::: DATA FOR REVIEW
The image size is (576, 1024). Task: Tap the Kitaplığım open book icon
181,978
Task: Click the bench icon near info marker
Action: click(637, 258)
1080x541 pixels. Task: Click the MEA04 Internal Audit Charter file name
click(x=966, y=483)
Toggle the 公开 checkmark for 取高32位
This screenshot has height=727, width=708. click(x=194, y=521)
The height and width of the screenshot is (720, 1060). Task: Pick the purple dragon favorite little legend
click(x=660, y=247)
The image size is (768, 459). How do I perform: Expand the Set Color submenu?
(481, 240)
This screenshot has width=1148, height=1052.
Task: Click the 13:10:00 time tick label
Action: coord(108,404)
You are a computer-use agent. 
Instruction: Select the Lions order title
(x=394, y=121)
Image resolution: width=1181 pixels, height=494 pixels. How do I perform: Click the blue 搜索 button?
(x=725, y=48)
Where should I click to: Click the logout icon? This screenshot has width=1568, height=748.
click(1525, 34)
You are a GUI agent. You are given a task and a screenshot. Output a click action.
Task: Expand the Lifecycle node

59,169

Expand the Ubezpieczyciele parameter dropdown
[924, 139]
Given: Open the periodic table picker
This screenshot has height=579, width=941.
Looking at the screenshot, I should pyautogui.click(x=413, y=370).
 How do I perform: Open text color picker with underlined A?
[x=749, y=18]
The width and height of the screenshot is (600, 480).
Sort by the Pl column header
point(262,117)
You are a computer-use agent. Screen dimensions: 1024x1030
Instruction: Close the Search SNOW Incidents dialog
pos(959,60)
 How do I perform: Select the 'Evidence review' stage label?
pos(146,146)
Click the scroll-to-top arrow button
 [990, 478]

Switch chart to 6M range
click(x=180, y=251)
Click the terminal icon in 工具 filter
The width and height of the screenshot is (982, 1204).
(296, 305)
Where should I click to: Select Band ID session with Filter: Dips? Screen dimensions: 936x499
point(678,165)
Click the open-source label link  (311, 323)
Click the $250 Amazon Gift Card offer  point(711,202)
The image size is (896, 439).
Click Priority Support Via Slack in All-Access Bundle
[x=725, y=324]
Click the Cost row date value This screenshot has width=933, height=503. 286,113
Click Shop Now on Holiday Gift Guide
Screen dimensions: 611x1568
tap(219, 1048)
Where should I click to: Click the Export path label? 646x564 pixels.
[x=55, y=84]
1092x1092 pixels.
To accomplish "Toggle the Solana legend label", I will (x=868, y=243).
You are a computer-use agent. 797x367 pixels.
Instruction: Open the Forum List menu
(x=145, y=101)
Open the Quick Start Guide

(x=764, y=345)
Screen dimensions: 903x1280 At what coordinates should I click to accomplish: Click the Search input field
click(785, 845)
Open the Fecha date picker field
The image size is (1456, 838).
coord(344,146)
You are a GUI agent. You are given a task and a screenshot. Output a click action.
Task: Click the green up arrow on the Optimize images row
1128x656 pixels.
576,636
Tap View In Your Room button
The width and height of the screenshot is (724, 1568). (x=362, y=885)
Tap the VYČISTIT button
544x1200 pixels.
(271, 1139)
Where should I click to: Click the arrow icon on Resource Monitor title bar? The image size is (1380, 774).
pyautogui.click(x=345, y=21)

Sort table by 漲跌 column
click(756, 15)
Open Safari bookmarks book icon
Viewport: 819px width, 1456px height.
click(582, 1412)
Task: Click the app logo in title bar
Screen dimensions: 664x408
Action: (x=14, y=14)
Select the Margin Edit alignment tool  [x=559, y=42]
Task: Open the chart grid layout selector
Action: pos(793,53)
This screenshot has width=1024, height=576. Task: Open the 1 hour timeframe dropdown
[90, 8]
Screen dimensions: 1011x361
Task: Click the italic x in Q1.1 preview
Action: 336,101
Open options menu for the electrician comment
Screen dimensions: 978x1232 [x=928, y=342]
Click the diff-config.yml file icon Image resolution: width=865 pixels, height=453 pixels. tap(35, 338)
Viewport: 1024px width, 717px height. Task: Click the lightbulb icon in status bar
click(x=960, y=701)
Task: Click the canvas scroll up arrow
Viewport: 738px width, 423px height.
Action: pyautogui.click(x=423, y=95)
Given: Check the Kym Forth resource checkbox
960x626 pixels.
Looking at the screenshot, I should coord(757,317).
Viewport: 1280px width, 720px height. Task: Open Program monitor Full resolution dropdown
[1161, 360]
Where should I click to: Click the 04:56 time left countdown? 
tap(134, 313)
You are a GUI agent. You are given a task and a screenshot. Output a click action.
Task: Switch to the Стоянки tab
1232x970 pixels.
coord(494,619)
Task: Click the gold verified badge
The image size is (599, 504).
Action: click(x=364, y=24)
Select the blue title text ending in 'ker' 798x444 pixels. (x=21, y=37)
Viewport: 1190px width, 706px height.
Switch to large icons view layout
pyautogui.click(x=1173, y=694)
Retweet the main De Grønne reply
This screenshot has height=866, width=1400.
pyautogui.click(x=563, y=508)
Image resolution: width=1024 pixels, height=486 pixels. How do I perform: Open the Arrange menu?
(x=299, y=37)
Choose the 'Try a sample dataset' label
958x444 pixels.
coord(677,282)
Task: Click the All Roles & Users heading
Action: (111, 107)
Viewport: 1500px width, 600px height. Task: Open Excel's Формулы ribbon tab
::::::
REQUIRED WORK:
Give the number of lines in the data above that include the word "computer", with no other words.

ANSWER BOX:
3